I Saw a Need
MPH alum views work as neurosurgeon through prism of public health.
Fresh out of medical school and facing a future in neurosurgery, Debraj “Raj” Mukherjee took a detour that was anything but slight. He veered momentarily out of medicine and into public health, eventually earning an MPH from the Bloomberg School in 2008.
It was a smart move for Mukherjee, who is equally concerned with issues of health care disparities and sound clinical trial design as he is with the latest surgical advances.
“I chose this somewhat unique path … because I saw a need that was yet to be filled,” says Mukherjee. “I thought that with sincerity, hard work and the proper training, perhaps I could make life and the care of brain tumor patients just a little bit better with my efforts.”

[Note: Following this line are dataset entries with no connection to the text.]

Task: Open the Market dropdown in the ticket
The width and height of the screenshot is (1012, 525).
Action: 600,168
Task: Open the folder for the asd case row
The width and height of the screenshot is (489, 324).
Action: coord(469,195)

He observes that surgery, as a field, is broadening its almost-exclusive focus on “perfecting operative technique” to include “improving outcomes, enhancing quality and refining associated health systems.”

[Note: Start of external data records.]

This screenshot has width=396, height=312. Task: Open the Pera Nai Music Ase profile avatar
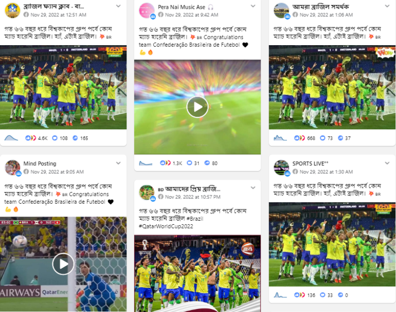147,11
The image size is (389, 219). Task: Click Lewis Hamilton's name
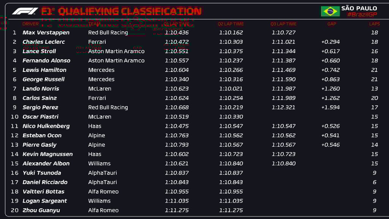pyautogui.click(x=44, y=70)
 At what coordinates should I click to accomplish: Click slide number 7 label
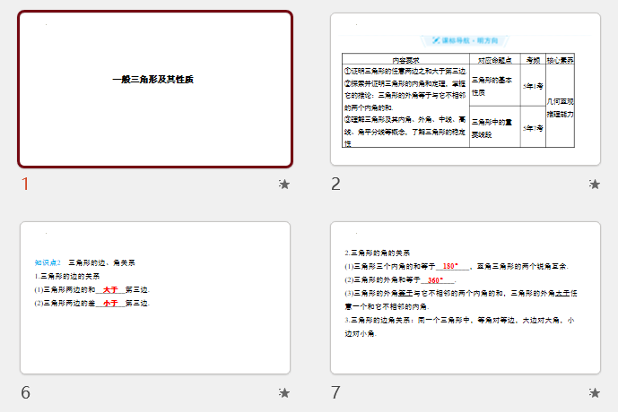[336, 392]
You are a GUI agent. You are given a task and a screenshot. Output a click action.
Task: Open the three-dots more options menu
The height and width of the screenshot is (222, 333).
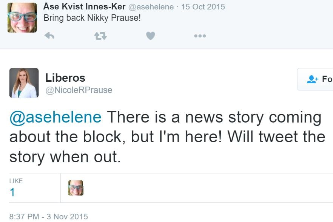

Professionally, he describes himself as one who is “at the intersection of neuro-oncology, public policy and the surgical sciences.”

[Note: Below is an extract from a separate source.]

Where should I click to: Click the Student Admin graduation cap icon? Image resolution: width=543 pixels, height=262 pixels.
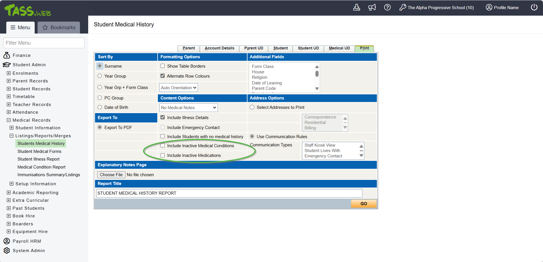[7, 65]

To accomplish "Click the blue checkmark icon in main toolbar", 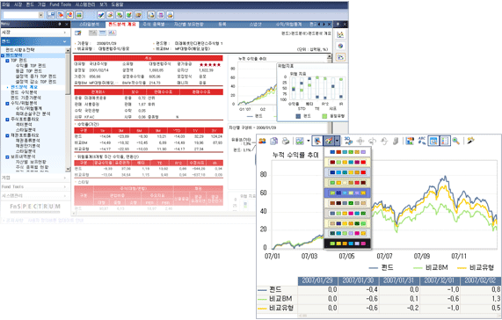I will pyautogui.click(x=101, y=15).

As an MPH student, Mukherjee focused his research on retrospective assessments of disparities in neurosurgical care in the U.S. Since then, he has built on that work, designing brain and spine tumor clinical trials to include low-income and uninsured patients; groups that are often underrepresented in advanced clinical studies, he says.
Now a neurosurgery resident at Cedars-Sinai Medical Center in Los Angeles, Mukherjee says that his public health studies inform his work as a clinician and researcher to improve surgical outcomes and increase access to care for brain and spine tumor patients.
“For anyone interested in creating or broadening a unique public health niche,” Mukherjee says, “I can imagine no better place than the Bloomberg School to help nurture your dreams.”